**Data to use**
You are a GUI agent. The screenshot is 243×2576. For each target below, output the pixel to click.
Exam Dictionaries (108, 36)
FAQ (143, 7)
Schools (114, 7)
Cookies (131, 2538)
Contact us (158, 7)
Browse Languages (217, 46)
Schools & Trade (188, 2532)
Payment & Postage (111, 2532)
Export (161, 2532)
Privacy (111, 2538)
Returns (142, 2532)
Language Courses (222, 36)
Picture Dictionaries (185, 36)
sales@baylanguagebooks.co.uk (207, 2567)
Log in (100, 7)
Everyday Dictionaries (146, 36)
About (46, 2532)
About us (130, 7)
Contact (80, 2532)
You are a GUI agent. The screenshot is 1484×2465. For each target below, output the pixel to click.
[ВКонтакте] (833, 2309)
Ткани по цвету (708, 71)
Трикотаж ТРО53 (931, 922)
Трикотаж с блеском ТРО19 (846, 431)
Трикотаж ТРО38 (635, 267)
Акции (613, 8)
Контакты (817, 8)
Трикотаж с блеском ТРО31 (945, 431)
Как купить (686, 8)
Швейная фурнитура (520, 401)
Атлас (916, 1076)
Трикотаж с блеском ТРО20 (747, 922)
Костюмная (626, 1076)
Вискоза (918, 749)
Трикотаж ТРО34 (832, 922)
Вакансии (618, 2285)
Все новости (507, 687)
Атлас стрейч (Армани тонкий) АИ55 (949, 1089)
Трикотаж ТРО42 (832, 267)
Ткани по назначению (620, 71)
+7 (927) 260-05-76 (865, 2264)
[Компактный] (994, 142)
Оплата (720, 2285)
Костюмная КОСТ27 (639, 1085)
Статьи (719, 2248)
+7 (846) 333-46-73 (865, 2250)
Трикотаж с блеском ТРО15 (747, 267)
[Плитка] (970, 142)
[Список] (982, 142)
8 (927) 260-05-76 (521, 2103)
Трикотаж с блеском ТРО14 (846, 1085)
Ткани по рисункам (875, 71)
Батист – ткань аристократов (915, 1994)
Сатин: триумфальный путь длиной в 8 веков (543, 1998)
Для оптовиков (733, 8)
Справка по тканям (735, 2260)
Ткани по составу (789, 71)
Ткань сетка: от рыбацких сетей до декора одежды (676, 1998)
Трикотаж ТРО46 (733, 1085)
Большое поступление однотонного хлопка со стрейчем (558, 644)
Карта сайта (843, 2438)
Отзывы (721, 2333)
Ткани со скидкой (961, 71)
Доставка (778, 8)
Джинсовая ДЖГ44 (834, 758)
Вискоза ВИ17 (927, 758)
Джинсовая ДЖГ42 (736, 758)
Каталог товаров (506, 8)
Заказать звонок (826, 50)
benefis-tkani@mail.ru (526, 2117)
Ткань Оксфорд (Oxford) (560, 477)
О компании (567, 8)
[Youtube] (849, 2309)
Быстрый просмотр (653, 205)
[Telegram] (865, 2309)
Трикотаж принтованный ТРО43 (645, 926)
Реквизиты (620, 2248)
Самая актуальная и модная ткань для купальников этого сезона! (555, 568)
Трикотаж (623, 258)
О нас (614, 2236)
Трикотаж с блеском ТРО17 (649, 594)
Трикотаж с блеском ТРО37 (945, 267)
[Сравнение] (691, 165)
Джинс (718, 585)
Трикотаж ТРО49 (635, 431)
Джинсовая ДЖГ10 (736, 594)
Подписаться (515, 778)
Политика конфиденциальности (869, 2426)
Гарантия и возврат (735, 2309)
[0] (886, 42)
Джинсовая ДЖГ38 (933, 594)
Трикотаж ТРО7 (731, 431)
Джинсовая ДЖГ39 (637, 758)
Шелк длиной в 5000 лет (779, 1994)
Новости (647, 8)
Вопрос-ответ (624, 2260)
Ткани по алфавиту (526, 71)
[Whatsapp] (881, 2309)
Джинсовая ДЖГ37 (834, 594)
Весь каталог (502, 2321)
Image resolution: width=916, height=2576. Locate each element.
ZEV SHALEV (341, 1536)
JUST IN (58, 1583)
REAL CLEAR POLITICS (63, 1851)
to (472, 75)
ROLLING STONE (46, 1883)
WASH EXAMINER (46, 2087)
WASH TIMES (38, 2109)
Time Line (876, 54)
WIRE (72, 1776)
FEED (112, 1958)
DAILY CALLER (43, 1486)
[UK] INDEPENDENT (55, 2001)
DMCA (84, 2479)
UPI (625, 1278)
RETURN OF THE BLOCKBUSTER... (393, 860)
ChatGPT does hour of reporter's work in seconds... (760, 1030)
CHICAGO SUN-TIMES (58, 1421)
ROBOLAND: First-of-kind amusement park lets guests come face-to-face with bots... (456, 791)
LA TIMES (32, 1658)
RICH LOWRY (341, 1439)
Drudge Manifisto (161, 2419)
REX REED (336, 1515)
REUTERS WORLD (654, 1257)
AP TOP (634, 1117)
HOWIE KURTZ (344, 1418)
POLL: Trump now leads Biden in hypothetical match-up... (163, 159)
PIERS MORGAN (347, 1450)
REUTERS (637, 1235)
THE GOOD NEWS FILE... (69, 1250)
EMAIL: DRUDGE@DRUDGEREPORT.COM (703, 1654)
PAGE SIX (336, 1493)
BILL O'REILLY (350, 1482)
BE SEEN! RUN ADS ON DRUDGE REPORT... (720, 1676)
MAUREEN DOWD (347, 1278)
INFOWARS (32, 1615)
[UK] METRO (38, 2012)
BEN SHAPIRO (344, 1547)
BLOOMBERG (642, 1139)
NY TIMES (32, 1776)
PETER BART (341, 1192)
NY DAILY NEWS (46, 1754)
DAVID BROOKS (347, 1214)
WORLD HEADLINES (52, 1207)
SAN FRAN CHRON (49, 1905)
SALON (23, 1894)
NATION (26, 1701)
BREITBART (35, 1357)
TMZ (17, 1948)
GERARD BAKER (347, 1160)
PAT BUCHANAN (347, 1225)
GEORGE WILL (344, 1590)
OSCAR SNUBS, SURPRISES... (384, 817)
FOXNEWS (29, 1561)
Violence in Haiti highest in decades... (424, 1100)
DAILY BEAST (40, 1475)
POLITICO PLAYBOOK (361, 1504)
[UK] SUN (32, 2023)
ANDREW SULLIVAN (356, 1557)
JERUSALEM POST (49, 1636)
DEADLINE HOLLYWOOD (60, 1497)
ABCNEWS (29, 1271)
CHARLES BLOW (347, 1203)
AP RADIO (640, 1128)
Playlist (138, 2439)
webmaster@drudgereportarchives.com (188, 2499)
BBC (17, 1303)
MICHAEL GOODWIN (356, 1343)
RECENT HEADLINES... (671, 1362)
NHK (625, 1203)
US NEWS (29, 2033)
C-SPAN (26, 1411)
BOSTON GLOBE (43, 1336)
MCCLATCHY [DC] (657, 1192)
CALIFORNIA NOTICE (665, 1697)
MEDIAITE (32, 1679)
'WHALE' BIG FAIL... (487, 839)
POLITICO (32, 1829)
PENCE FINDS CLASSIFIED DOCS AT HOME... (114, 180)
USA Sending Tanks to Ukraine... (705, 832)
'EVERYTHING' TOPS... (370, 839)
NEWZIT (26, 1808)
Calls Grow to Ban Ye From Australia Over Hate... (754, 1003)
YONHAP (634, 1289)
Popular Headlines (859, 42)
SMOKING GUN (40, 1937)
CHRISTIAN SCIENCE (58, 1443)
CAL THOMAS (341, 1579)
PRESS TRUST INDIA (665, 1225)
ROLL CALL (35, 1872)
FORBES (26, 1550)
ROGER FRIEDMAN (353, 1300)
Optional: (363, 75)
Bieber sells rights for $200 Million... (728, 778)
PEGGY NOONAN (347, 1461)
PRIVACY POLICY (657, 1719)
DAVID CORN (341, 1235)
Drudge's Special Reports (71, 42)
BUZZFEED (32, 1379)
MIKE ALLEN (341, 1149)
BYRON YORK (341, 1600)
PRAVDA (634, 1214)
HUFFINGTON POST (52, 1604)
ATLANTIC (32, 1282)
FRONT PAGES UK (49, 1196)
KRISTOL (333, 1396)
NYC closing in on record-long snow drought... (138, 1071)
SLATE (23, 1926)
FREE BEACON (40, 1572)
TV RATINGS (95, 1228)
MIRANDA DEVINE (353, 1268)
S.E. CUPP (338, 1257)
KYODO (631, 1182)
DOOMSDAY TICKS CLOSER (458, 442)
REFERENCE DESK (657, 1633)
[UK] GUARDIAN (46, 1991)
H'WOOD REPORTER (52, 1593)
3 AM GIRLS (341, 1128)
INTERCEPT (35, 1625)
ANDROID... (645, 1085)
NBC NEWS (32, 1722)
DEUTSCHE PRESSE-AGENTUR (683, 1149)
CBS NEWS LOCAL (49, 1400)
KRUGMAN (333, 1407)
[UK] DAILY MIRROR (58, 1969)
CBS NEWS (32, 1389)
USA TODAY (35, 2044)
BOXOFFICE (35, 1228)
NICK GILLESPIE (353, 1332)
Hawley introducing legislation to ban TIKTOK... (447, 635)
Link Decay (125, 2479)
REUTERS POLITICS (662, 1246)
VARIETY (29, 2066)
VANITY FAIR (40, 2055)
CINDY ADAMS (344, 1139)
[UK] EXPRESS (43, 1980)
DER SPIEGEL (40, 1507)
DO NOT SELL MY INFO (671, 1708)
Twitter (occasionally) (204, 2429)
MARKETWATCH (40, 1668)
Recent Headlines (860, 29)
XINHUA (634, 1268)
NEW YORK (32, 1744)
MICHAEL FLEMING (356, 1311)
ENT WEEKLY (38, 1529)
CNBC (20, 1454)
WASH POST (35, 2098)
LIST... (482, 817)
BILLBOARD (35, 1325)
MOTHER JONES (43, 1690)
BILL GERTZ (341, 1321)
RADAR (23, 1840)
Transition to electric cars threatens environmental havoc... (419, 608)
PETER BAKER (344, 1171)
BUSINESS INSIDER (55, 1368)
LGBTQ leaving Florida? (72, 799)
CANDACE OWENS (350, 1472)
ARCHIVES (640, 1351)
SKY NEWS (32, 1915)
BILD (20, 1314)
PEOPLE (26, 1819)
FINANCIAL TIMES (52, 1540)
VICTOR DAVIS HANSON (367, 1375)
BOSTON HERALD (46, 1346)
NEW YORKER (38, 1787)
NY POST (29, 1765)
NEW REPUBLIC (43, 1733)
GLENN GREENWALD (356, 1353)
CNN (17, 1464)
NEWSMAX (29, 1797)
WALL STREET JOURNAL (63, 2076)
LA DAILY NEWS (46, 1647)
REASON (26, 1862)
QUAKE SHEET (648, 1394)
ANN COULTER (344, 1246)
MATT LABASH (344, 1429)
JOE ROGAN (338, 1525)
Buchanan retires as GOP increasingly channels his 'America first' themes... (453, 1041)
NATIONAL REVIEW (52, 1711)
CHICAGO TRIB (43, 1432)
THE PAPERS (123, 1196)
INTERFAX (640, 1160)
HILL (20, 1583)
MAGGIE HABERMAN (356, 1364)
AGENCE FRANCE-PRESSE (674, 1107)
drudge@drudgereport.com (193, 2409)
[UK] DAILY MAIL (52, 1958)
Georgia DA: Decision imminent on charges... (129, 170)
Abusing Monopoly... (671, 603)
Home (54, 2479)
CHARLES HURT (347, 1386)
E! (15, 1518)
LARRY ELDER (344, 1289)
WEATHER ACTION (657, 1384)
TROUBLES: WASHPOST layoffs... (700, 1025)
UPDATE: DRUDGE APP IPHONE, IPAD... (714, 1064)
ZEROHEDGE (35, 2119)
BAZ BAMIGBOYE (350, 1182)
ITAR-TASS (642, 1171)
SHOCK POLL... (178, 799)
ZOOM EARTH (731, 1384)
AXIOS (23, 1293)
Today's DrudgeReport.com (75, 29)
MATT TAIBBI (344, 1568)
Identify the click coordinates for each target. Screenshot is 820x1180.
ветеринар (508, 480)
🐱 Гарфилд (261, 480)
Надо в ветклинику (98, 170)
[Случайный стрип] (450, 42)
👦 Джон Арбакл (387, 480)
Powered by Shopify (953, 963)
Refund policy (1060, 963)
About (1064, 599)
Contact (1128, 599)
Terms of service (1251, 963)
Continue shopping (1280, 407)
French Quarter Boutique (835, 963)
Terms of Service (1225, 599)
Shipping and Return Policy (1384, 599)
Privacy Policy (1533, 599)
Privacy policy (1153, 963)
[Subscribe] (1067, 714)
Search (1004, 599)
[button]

**Exercise description**
The response must hold only the lines above from the line with "BUZZFEED (32, 1379)" through the line with "DEUTSCHE PRESSE-AGENTUR (683, 1149)", each copied exactly, both ends kept.

**Exercise result**
BUZZFEED (32, 1379)
MIKE ALLEN (341, 1149)
BYRON YORK (341, 1600)
PRAVDA (634, 1214)
HUFFINGTON POST (52, 1604)
ATLANTIC (32, 1282)
FRONT PAGES UK (49, 1196)
KRISTOL (333, 1396)
NYC closing in on record-long snow drought... (138, 1071)
SLATE (23, 1926)
FREE BEACON (40, 1572)
TV RATINGS (95, 1228)
MIRANDA DEVINE (353, 1268)
S.E. CUPP (338, 1257)
KYODO (631, 1182)
DOOMSDAY TICKS CLOSER (458, 442)
REFERENCE DESK (657, 1633)
[UK] GUARDIAN (46, 1991)
H'WOOD REPORTER (52, 1593)
3 AM GIRLS (341, 1128)
INTERCEPT (35, 1625)
ANDROID... (645, 1085)
NBC NEWS (32, 1722)
DEUTSCHE PRESSE-AGENTUR (683, 1149)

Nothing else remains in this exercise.